Syria is stepping up reforms to become a “social market economy,” and accelerated changes are widely expected in 2007. But with the country projected to become a net importer of oil in 2008 and the structure of a command economy still in place, deep and radical change cannot come too soon.
Syria’s economy has the potential to one day be among the region’s most diversified. Strong foreign currency reserves, low national debt, abundant agricultural production and a large manufacturing sector are some of the points in its favor. Yet the economy is not even operating at 15% of its capacity, according to the estimates of Abdul Kader Husrieh of Ernst & Young Syria. Corruption, chronically inefficient industry and agriculture and a bloated and opaque bureaucracy are among many reasons for decades of underperformance.
A long-awaited reform program to provide cohesion and underpin the ambitious goals stated in five-year indicative development plan that started in 2006 is under formulation and expected in the first half of 2007. Ambitiously, it projects a growth rate averaging 5-6% per year, reaching 7% in 2010. Although many economists doubt this is possible, they applaud a new desire to aim high as a sign of commitment to progress. In a significant ideological shift, heavily centralized Syria formally adopted market reforms at the Baath Party congress of June 2005, arming reformers to defend their arguments against a shadowy “old guard” that remains resistant to change.

■ Problems:
1. From the passage on Syria's economy, reproduce the text starting at the words "Syria is stepping" and ending after "come too soon.".
2. According to the passage on Syria's economy, at what event did Syria formally adopt market reforms?

■ Material:

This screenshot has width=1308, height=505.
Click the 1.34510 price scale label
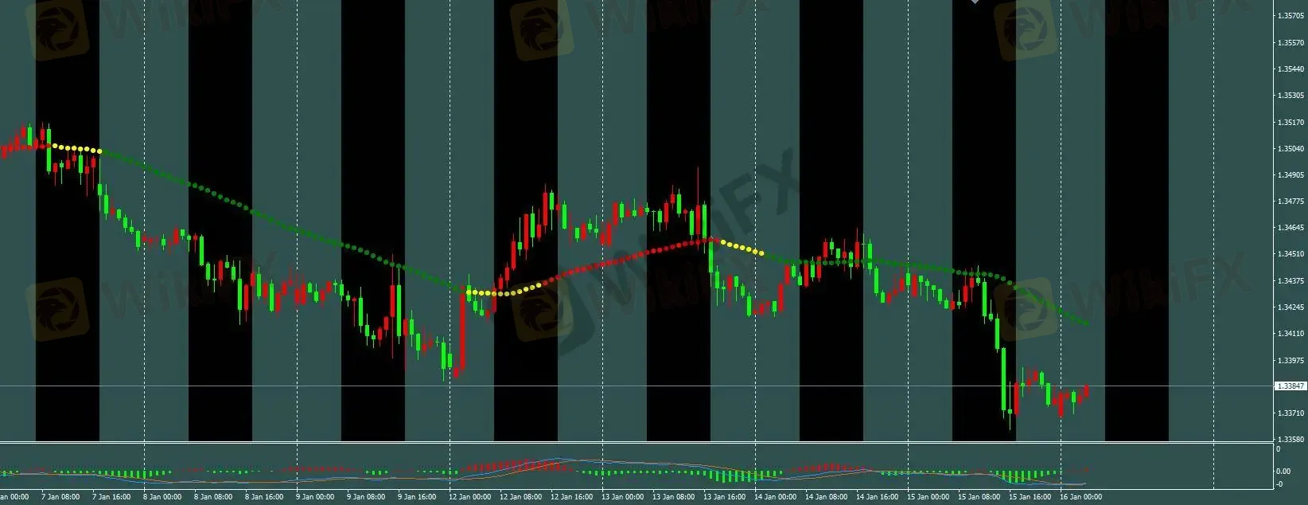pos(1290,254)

* * *

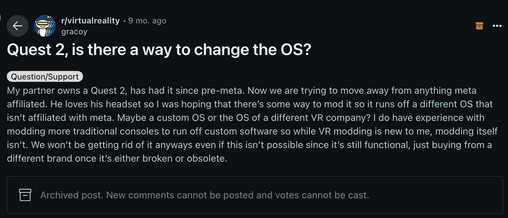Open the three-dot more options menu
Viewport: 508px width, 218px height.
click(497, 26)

■ Worked solutions:
1.
Syria is stepping up reforms to become a “social market economy,” and accelerated changes are widely expected in 2007. But with the country projected to become a net importer of oil in 2008 and the structure of a command economy still in place, deep and radical change cannot come too soon.

2. At the Baath Party congress of June 2005.